The final insight relates to how the real world is inherently more complicated than the
decision tree framework. Often, information that comes back from early experiments is
mixed – ventures have met some milestones but not others, yet investors need to make
binary decisions based on incomplete information about whether to continue funding a
startup or whether to shut it down. The specific incentives facing individual investors and
contextual factors governing the financing landscape at the time can therefore have
important interactions with the results of experiments. In the case of Fast Ion, the
structure and stage of WSC compared to Bluelock ventures, combined with the funds’
returns and personal success of the individual partners involved in the deal might have
an important bearing on the decisions of individuals to either continue funding the
startup or exercise the abandonment option.
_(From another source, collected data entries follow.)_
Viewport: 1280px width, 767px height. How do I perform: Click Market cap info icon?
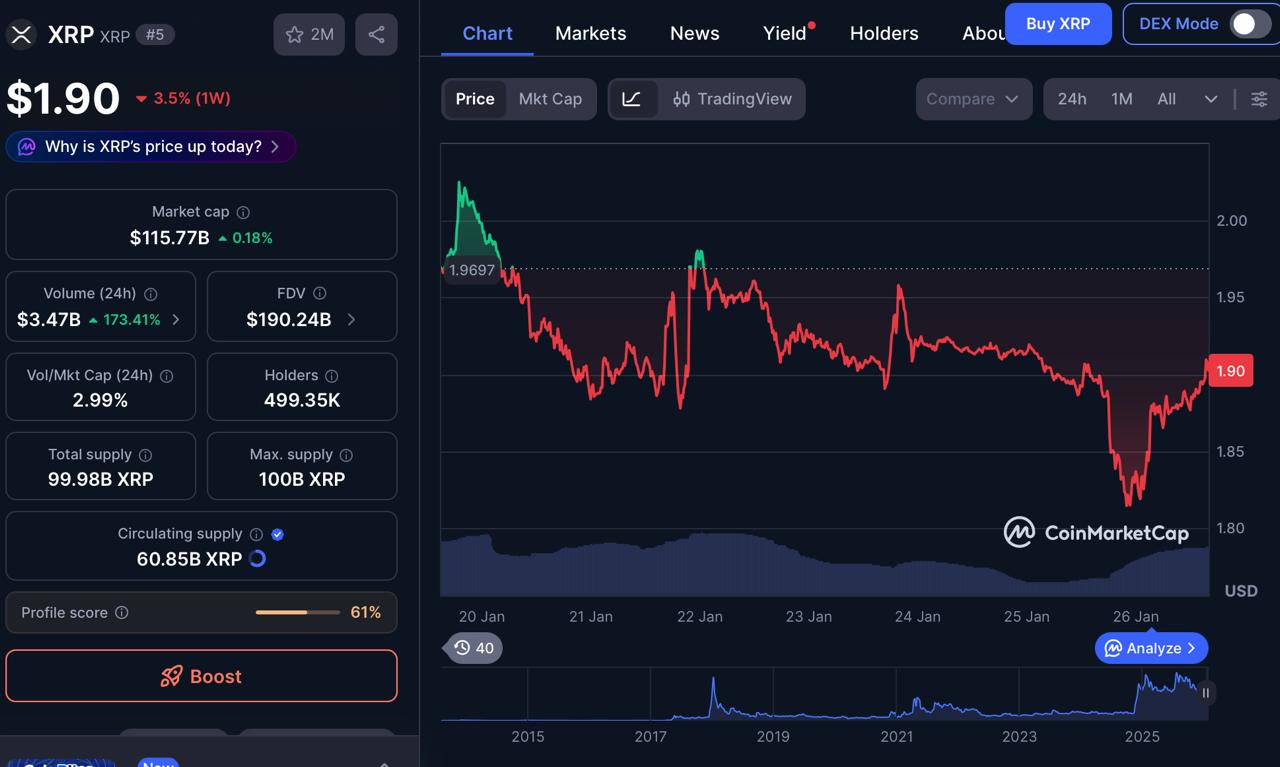pos(243,212)
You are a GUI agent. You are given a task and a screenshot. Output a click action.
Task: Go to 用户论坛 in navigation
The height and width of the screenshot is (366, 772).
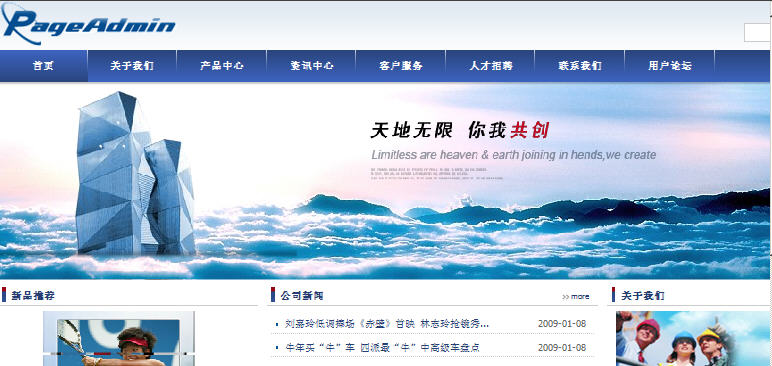[670, 66]
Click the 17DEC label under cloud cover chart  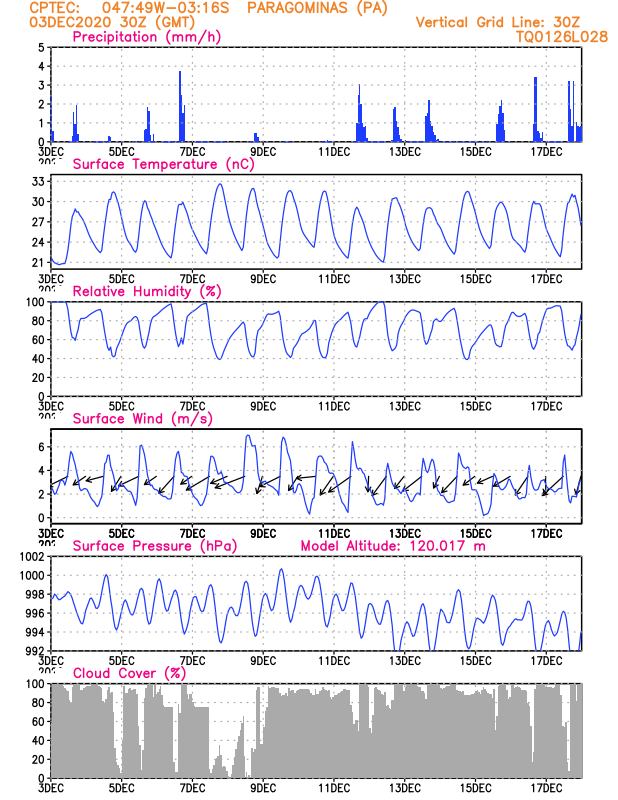click(546, 788)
Understanding that these decisions are not
black and white, and that there may be systematic factors that may lead some investors
to be more “quick on the trigger” that others is useful for entrepreneurs to understand,
as it helps them position themselves with the investors who are best suited for their
needs.
Beyond these core objectives, the Fast Ion case allows instructors to focus on the
technical details associated with calculating the value of real options using simple
decision trees, and on delving into the mechanics of capitalization tables that span
several rounds of financing. In particular, it allows students to understand how the
extended time and greater investment associated with a potential bridge round would
impact investor IRRs, and how the choice of whether or not to exercise a pay-to- play
clause in the term sheet would change these. The case also has a term sheet, that allows
instructors to introduce students to the concepts related to cash flow rights and control
rights, the notion of contingent control and also terms that relate specifically to multi-
stage financing (such as anti-dilution protection and pay-to-play clauses). Lastly, the
case allows for interesting role plays that help shed light on the dynamics of partnership
meetings as well as the role of relationships across individuals in different venture
capital firms.
Discussion and Analysis
There are three key areas of discussion in this case. An outline for this discussion is
illustrated in the board plan shown in TN Exhibit 1 of this note.
1.
What are the relative benefits and costs associated with extending a Bridge round of funding to Fast Ion? Given these, should WSC extend a Bridge round to Fast Ion Battery?
2.
Suppose that they decide to extend a Bridge. How do the terms related to the
warrants and pay-to-play clause impact the ownership of the VCs who continue to
participate, and what impact does this have on cash returns and IRRs to investors?
3.
Given the findings on the cash returns and IRRs above, should they exercise the
pay-to-play clause?
These areas of discussion tend to occupy about 30, 40, and 10 minutes of discussion respectively.